Posted: 13 March 2019 | | No comments yet

Retail within terminals is the most robustly performing non-aeronautical revenue sector, contributing 28 per cent of all non-aeronautical income.

Five ways automation will change your concession management

With access to a steady stream of travellers who have little else to do during their transit but peruse the available concessions, retail within the terminal has proven to be a lucrative revenue stream for airports.

But are airports taking full advantage of this potential cash flow?

By gaining a deeper, more detailed understanding of passenger movement and spending habits, airports could see significant growth in this area. It all comes down to data, but a surprising number of airports still rely on manual information-gathering processes that are hampering this growth.

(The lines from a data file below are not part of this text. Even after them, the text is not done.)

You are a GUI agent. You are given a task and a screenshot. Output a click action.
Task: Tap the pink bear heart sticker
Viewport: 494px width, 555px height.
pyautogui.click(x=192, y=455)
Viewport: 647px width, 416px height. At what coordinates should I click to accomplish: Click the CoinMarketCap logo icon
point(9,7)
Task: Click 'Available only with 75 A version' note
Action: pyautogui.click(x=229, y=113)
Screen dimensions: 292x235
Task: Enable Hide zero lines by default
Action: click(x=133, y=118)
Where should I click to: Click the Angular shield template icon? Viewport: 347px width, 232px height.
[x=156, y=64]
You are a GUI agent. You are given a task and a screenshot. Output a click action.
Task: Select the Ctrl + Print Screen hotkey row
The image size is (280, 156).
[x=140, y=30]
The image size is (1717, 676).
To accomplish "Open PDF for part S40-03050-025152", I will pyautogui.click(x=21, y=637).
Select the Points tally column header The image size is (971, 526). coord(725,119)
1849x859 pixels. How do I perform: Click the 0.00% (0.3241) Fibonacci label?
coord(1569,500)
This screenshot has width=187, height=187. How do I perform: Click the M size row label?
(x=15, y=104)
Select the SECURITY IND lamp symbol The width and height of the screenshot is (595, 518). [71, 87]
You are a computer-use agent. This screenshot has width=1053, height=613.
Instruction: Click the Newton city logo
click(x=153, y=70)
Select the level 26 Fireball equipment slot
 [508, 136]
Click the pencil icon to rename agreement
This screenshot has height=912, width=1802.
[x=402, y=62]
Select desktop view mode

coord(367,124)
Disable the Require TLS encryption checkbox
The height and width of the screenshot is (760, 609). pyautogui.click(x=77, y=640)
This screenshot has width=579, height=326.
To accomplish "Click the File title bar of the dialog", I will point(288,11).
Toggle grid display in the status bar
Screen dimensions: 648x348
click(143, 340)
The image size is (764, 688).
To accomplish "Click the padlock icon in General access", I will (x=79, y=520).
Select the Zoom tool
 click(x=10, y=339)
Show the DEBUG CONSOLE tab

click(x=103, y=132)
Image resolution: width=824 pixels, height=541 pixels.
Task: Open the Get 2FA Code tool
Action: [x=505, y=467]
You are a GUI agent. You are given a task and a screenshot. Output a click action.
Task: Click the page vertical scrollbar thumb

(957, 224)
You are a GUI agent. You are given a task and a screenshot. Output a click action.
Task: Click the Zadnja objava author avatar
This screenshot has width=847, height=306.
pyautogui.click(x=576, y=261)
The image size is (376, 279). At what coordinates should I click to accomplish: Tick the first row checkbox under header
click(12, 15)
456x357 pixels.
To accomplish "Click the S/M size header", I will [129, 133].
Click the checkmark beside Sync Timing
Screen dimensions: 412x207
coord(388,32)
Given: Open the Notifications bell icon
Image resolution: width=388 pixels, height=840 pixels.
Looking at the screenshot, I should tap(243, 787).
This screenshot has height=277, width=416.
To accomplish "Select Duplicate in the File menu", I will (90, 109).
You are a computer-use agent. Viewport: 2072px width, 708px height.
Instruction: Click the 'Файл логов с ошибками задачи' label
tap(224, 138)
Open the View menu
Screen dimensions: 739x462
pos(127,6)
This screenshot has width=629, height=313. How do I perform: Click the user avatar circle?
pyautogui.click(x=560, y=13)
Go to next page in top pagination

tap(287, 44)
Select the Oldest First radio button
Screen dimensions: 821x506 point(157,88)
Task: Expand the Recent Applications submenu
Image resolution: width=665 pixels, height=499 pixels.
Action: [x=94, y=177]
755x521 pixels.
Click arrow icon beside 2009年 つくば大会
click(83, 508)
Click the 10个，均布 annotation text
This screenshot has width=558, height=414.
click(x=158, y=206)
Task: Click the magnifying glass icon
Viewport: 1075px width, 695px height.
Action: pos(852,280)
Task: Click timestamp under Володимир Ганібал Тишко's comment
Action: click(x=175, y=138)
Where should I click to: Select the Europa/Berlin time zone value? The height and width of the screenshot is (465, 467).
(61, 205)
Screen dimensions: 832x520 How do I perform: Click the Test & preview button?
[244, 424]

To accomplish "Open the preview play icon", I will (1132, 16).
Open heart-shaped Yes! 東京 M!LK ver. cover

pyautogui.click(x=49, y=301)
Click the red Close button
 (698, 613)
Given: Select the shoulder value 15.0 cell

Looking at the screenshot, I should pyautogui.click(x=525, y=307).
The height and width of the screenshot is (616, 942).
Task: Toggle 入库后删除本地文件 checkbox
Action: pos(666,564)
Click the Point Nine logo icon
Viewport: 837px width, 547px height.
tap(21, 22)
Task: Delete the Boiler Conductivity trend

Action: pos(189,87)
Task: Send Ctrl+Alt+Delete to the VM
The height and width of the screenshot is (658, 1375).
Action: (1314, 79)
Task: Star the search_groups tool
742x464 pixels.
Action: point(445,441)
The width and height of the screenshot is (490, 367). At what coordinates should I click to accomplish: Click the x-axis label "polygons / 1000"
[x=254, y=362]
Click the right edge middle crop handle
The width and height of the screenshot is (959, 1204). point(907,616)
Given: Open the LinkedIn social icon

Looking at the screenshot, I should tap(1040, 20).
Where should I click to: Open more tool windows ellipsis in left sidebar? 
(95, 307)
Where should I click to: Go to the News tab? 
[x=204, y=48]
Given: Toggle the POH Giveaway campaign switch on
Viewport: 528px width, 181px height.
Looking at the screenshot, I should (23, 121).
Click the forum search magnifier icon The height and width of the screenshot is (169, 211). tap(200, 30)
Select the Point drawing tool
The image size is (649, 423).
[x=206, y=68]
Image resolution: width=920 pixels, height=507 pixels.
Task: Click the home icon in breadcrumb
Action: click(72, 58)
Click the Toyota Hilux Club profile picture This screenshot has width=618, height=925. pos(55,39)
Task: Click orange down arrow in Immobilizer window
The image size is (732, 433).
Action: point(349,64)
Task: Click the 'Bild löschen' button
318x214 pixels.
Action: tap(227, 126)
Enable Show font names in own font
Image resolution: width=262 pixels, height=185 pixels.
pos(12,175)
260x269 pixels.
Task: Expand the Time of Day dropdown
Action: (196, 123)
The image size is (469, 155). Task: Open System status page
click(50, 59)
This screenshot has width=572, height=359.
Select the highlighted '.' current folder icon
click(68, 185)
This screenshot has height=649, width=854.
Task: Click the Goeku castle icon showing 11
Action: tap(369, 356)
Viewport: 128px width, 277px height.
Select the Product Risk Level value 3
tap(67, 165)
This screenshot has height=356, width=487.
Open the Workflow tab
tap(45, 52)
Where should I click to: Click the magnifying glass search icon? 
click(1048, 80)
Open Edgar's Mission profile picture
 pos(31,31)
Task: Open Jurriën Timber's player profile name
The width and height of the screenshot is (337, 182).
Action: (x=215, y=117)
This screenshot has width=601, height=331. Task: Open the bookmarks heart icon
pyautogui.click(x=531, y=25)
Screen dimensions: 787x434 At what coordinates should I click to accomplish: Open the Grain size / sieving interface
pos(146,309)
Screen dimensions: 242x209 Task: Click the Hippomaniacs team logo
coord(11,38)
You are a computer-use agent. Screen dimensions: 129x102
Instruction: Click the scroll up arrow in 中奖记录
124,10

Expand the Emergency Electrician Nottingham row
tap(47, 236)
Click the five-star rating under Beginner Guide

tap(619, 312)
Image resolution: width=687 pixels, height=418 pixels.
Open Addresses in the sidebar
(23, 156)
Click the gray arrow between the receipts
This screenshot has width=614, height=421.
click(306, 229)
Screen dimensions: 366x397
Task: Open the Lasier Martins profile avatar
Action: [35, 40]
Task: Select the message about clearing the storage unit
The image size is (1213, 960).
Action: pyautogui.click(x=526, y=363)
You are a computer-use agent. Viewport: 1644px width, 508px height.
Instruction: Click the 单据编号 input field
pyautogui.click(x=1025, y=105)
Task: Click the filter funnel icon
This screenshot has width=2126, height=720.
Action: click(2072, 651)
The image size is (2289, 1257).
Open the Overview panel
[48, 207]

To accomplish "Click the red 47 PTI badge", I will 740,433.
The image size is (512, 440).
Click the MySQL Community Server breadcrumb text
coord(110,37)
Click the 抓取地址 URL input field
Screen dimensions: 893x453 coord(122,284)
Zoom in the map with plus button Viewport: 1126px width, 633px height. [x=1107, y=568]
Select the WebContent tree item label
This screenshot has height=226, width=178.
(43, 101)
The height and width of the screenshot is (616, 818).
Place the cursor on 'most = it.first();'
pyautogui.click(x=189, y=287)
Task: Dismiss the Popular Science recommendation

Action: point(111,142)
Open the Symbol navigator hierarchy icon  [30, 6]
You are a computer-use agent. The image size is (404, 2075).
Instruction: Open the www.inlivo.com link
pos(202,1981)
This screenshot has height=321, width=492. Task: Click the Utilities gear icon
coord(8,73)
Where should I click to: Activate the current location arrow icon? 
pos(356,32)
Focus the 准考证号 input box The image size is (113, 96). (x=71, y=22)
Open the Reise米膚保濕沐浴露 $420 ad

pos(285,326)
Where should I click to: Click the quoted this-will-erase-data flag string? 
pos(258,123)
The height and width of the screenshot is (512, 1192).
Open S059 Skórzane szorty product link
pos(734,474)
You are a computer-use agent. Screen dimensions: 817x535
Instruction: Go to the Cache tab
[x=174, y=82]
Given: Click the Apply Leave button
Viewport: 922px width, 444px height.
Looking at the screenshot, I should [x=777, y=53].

The solution lies in finding the right automated systems. Advances in passenger data collection and analysis technology hold the key to unlocking enhanced shopping experiences that lead to increased spend.

Here are five good reasons you should consider moving to an automated approach:

  1. Stop losing money on contract negotiations

Storing concession contracts, sales data and tenancy information across multiple spreadsheets and databases puts your commercial team at a disadvantage. Manual processes are more prone to errors, which result in revenue loss. Most airport commercial teams want to be confident in the accuracy of their data, and automated concession management that streamlines reporting and billing procedures makes this more easily achievable.

With a consolidated view of all concessions and revenue streams, right down to transactional data of each sale, it’s much easier to spot opportunities for growing revenue during contract negotiations.

  1. Improve your margins

Most concessionaires will submit reports by email, resulting in a considerable amount of time spent collecting, analysing and storing data. Delayed submissions, time wasted chasing manual reports, and escalating collection costs all mean eroded margins.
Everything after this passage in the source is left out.